Initial Investor Response and Market Signals
Despite the subdued early trading response, preparatory market signals suggested a robust debut for the stock. Prior to the issue opening, grey market activity indicated potential listing gains across various tracking platforms. One IPO tracker estimated the Grey Market Premium (GMP) at ₹19, implying an 8.88% listing gain over the issue price. Another estimate placed the GMP at ₹15, suggesting a 7.01% listing appreciation for investors.The allocation structure for the offering is designed with specific institutional targets in mind. Qualified Institutional Buyers (QIBs) are allocated 50% of the shares. Retail investors secured 35%, while Non-Institutional Investors were allotted 15%. Furthermore, the company successfully raised ₹222.6 crore from anchor investors on July 8, attracting major participants such as Societe Generale and HDFC Mutual Fund.
Financial Resilience Amid Revenue Decline
While the IPO is a significant capital raise, recent financial data shows a complex operational picture for the firm. Laser Power & Infra reported a 42% surge in profit after tax, amounting to ₹151.6 crore. This strong profitability improvement was achieved despite a 9.5% year-on-year decline in revenue, which stood at ₹2,326.1 crore in FY26.The operational strengthening is highlighted by the company’s EBITDA rising 20.4% to reach ₹301.4 crore. This growth drove an expansion in the EBITDA margin, moving it up to 12.96% from the previous year's 9.74%. The company plans to utilize a significant portion of the fresh issue proceeds to strengthen its balance sheet.
Business Operations and Corporate Profile
Incorporated since 1988, Laser Power & Infra manages three manufacturing facilities situated in West Bengal. These facilities possess a combined installed capacity standing at 85,448 metric tonnes as of March 31, 2026. Manufacturing activities accounted for 73% of the company’s FY26 revenue, with the remaining 27% derived from the EPC business.The company holds a substantial order book valued at ₹3,243 crore as of March 31, 2026. This robust pipeline is composed of ₹1,668 crore secured through manufacturing contracts and ₹1,574 crore from EPC projects. A key aspect of the business profile is its status as a licensed stranding partner of US-based TS Conductor, enabling advanced local production in India.

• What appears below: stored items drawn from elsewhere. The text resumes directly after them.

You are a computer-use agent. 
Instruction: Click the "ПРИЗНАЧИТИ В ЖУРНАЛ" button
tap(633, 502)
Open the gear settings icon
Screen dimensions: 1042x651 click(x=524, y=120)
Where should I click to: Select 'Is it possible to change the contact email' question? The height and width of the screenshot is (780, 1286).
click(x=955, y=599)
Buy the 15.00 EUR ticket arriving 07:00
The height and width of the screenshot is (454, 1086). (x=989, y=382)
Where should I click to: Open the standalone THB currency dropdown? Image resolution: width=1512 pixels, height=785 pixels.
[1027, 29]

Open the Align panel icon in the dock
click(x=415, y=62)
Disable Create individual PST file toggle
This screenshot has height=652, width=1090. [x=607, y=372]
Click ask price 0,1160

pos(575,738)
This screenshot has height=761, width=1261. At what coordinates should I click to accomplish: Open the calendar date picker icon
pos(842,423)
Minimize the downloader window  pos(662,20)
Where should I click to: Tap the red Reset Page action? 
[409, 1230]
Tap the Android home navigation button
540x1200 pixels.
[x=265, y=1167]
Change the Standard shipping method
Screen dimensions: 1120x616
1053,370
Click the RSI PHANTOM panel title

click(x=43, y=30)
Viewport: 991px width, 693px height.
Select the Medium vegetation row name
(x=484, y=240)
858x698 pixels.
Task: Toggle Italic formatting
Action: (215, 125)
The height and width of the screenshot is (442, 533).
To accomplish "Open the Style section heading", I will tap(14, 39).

Expert View: Risk Assessment and Investment Opportunity
Master Capital’s IPO note suggests that the issue could be viewed as a viable long-term investment opportunity for investors. This view rests on Laser Power & Infra's established position as one of the leading manufacturers of power cables and conductors within East India. The company plans to utilize ₹499 crore from the fresh issue specifically for repaying or prepaying outstanding borrowings, given that its total debt stood at ₹935.7 crore as of June 17, 2026.However, potential investors must carefully note several critical risks flagged by the IPO documents. These include a high degree of customer concentration, where the top ten customers contribute substantially to the overall revenue stream. Furthermore, the business shows dependence on power cables and conductors for a large portion of its earnings, alongside exposure to raw material price volatility and reliance on limited supplier bases without long-term procurement agreements.